The increase in manufacturing output supports the trends of consumption picking up steam and exports growing at a faster-than-expected pace. Along with investment, those are the three most important pillars of the Thai economy.

Government Savings Bank President Chatchai Payuhanaveechai expressed the most bullish view of the Thai economy for 2018, telling reporters that his bank’s forecast for gross domestic product growth (GDP) this year is 4.6 percent. That is significantly higher than most other analysts’ predictions. Nonetheless, most banks, economists and other institutions are expecting that the Thai economy will grow by at least 4 percent in 2018, barring external disruptions or unforeseen factors.

The Ministry of Finance, for example, believes the economy will grow by at least 4.1 percent this year, which it has described as a conservative estimate because it leaves out investment in the Eastern Economic Corridor (EEC), the three-province advanced development zone east of Bangkok. The ministry, in fact, regards the EEC as the key to sustaining and improving Thailand’s economic growth over the coming decade.

“The EEC will be Thailand’s new engine to drive growth,” said Apisak Tantivorawong, the minister of finance. “Without the EEC, our glory will not be seen regardless of what we do in the next 10 years.”

Weak investment, especially domestic investment, is what some economists have said is the reason Thailand’s growth rate remains in the neighborhood of 4 percent, as opposed to 5 percent or higher. That higher figure would put it on a par with more rapidly growing regional economies that are less developed than Thailand.
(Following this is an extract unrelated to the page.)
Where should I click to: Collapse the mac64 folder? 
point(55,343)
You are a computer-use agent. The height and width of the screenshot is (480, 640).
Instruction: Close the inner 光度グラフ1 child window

Otherwise, most drivers of the economy are performing at or above expectations.

Tourism, a mainstay of the economy for three decades, is doing extremely well. The Kingdom set yet another record for tourist arrivals in 2017, as it welcomed its 35th million visitor for the year during the last week of December. Tourism accounts for roughly 10 percent of GDP.

Montree Sornpaisarn, chief executive at Maybank Kim Eng Securities Thailand told the Bangkok Post that Thailand’s economic recovery will continue to gain strength in 2018, propelled by growth in exports, private investment, manufacturing production, and a continuous recovery in private consumption.

While those are traditional drivers of the Thai economy, some new drivers are also getting support. The National Startup Committee announced last week that three state agencies will invest over $23 million in 35 startups in early 2018. The government’s startup support program has a budget of over $185 million.